◆ **YOUR ASSIGNMENT**: In the entries that follow, the first line to write out is the one containing "The height and width of the screenshot is (536, 731).", and the last is the one containing "The width and height of the screenshot is (1065, 962).". Reproduce that stretch exactly, with nothing before or after it.

________________

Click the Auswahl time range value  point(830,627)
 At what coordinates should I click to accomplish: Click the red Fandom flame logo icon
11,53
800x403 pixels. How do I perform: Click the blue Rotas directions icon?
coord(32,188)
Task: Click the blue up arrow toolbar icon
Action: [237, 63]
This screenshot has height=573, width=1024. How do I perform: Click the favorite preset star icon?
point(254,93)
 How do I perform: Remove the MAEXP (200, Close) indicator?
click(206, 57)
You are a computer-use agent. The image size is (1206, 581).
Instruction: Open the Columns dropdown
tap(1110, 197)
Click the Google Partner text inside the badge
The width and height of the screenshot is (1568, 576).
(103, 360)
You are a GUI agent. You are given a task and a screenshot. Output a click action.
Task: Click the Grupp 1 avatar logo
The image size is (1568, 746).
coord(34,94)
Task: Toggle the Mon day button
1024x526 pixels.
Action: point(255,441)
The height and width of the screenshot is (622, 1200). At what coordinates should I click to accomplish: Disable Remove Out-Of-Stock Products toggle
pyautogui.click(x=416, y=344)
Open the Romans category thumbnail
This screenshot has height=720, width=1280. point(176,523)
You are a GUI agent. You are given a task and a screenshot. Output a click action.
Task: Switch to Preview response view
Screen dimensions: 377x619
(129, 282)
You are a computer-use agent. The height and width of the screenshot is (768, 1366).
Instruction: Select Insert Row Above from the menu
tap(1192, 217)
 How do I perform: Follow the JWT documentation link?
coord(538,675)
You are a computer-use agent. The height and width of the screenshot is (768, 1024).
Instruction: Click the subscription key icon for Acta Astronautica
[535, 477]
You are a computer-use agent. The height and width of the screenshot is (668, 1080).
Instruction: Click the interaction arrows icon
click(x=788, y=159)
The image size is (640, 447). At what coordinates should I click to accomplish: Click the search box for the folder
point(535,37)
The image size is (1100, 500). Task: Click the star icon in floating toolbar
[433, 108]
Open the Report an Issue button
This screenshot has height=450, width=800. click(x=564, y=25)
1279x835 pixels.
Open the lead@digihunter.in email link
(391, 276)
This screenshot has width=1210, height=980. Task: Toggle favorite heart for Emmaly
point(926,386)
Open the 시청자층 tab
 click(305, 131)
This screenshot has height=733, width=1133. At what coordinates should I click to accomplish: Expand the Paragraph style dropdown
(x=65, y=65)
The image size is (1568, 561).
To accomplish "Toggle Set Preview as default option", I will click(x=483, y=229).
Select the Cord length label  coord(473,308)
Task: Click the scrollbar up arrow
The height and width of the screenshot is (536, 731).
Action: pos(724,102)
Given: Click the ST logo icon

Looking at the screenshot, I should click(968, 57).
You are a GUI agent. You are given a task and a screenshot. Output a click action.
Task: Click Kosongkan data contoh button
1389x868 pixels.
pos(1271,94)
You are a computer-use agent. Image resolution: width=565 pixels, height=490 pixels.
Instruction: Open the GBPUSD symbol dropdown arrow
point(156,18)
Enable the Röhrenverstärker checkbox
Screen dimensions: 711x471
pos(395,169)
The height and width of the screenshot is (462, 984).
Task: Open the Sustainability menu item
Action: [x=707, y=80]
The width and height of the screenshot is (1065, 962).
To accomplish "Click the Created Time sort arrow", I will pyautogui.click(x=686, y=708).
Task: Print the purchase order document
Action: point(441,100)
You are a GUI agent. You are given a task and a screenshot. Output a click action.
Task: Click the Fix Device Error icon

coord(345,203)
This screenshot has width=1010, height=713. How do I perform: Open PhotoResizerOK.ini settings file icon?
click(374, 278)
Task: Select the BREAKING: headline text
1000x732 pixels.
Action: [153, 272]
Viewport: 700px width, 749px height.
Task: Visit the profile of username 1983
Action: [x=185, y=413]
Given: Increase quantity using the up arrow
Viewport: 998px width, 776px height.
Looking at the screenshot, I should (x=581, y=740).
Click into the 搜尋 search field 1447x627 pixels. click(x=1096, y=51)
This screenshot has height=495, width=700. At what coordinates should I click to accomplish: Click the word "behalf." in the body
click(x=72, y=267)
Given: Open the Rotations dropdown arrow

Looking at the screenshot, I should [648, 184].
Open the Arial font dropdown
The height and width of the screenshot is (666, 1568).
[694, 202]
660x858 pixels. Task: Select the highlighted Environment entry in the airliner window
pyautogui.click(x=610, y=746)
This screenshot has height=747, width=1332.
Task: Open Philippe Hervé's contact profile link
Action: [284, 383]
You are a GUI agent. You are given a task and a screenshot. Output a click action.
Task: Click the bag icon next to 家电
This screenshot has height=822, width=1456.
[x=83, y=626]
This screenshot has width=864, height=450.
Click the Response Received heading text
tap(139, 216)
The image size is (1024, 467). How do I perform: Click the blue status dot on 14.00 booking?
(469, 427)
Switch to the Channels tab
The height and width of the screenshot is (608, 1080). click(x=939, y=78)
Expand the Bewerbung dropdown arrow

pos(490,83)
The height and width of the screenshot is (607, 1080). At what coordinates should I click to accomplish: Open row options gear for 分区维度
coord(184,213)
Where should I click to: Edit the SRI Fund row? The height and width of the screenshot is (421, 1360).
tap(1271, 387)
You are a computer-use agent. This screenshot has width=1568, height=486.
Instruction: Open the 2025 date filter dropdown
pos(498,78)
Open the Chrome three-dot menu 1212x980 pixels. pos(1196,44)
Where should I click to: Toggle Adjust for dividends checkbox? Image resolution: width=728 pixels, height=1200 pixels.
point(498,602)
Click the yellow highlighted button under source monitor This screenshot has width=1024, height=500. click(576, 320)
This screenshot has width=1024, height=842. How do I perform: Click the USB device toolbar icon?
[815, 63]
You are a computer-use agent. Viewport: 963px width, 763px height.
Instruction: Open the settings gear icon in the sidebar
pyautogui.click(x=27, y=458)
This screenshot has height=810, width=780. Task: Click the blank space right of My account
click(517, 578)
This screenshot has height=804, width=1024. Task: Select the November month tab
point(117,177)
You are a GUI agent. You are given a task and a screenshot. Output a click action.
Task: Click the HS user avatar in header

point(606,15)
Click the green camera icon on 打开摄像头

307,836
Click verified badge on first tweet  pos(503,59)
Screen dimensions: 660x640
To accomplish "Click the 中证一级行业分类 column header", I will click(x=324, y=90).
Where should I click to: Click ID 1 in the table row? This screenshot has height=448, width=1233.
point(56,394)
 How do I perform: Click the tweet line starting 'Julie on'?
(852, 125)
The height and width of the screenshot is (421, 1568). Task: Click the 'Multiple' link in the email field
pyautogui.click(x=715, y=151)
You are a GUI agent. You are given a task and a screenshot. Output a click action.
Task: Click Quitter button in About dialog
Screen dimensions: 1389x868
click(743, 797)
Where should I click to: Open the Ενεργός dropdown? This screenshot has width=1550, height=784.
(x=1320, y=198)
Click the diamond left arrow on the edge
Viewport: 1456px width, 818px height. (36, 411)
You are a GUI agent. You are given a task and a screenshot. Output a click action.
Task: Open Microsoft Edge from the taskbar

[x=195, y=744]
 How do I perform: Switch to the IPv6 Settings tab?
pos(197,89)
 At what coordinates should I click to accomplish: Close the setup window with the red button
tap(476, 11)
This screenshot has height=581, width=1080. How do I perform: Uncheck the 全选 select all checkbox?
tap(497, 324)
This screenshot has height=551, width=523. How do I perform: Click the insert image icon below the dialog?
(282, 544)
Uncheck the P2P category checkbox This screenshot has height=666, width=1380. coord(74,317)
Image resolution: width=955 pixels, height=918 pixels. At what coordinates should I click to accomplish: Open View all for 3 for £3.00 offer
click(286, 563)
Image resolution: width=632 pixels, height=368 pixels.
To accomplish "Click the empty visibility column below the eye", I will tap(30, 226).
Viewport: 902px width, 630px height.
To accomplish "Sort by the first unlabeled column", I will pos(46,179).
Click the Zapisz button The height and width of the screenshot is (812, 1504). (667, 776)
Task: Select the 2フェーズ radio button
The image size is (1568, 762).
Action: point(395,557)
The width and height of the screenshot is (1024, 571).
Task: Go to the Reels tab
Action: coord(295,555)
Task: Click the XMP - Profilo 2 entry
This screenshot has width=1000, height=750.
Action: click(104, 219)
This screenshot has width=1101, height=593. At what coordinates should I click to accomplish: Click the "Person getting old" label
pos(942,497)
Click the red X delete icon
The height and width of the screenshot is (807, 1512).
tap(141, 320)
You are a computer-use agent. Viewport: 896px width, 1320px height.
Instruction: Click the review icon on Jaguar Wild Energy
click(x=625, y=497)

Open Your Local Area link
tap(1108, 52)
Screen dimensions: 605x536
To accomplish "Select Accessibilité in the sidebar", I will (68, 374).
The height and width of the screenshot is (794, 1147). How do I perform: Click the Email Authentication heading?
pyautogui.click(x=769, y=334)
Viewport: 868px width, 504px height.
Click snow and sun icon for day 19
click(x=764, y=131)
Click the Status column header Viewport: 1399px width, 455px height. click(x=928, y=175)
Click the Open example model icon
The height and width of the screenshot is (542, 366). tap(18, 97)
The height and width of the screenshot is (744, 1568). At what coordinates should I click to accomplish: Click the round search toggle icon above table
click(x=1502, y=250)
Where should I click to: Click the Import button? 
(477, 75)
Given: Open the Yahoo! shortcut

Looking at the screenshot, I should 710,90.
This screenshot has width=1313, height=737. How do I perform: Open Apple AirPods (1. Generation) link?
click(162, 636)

________________

◆ **SOLVED PROBLEM**:
The height and width of the screenshot is (536, 731).
Action: pos(724,102)
Given: Click the ST logo icon

Looking at the screenshot, I should click(968, 57).
You are a GUI agent. You are given a task and a screenshot. Output a click action.
Task: Click Kosongkan data contoh button
1389x868 pixels.
pos(1271,94)
You are a computer-use agent. Image resolution: width=565 pixels, height=490 pixels.
Instruction: Open the GBPUSD symbol dropdown arrow
point(156,18)
Enable the Röhrenverstärker checkbox
Screen dimensions: 711x471
pos(395,169)
The height and width of the screenshot is (462, 984).
Task: Open the Sustainability menu item
Action: [x=707, y=80]
The width and height of the screenshot is (1065, 962).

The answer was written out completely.